Amidst the flurry of diplomatic assurances, several non‑governmental organisations, including Amnesty International’s South Asia division and the Indian Human Rights Center, have issued joint statements contending that the opacity surrounding the selection criteria, health‑screening protocols, and post‑arrival monitoring in Equatorial Guinea renders the United States’ practice not merely administratively negligent but potentially complicit in violations of the principle of non‑refoulement. Critics argue that, without transparent reporting and independent judicial review, the executive’s discretion in invoking third‑country removals circumvents the procedural safeguards enshrined in both the United Nations Convention against Torture and the Indian Constitution’s guarantee of due process for citizens abroad, thereby exposing a lacuna in the architecture of transnational accountability.
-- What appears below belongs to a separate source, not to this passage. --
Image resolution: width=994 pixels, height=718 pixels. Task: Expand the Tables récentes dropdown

If the United States proceeds with third‑country deportations to Equatorial Guinea absent a demonstrable, case‑by‑case determination that each individual faces no real risk of torture, arbitrary detention, or violation of fundamental rights, does such a practice not amount to an impermissible delegation of sovereign authority that evades the constitutional requirement of judicial oversight and thereby undermines the doctrine of separation of powers? Moreover, should the African Commission, upon reviewing the plaint, find that the United States has failed to furnish requisite documentation evidencing equitable procedural safeguards, might such a deficiency trigger the invocation of remedial mechanisms under the African Charter, thereby compelling the United States to confront an unprecedented instance of extraterritorial accountability before a continental human‑rights body? Consequently, could the apparent disparity between the United States’ public assurances of compliance with international refugee law and the opaque reality of its third‑country removal scheme engender a substantive and actionable claim of misrepresentation under the United Nations Convention on the Use of Official Languages in Diplomatic Communications, thereby furnishing affected individuals with a viable avenue to contest the veracity of official statements in a court of competent jurisdiction?
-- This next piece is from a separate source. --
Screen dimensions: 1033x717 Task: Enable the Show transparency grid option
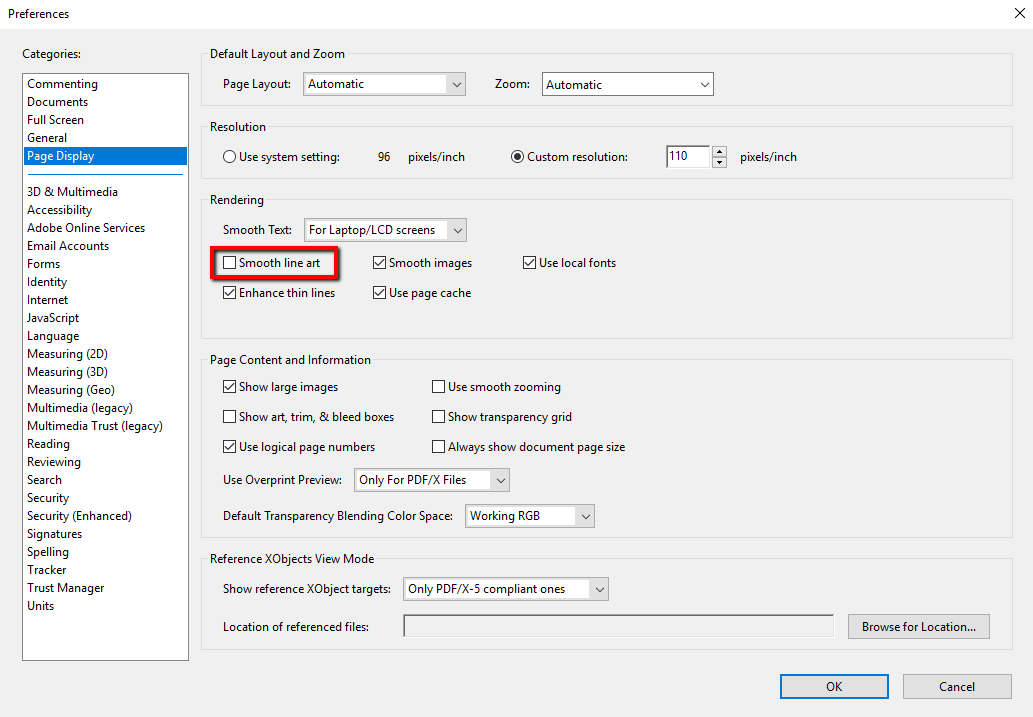click(x=438, y=417)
In light of the alleged procedural deficits, might the Indian Parliament’s Foreign Affairs Committee consider initiating a joint oversight inquiry, thereby assessing whether the United States’ third‑country deportation policy infringes upon the rights of Indian citizens abroad and contravenes the obligations arising from the bilateral agreements that were entered into with the expectation of mutual legal fidelity? Should the Commission on Human and Peoples’ Rights ultimately deem the United States’ actions to be inconsistent with the principles of non‑refoulement and the prohibition of collective expulsions, would the resulting declaration not compel the United States to recalibrate its immigration enforcement mechanisms, potentially necessitating legislative amendment and heightened transparency to restore confidence among both domestic and international stakeholders? Furthermore, could the apparent disconnect between the United States’ professed adherence to international norms and the observable outcomes of its third‑country transfers galvanise a broader coalition of civil‑society actors across continents, thereby prompting a re‑examination of the adequacy of existing global governance structures to hold powerful states accountable for actions undertaken beyond their territorial borders?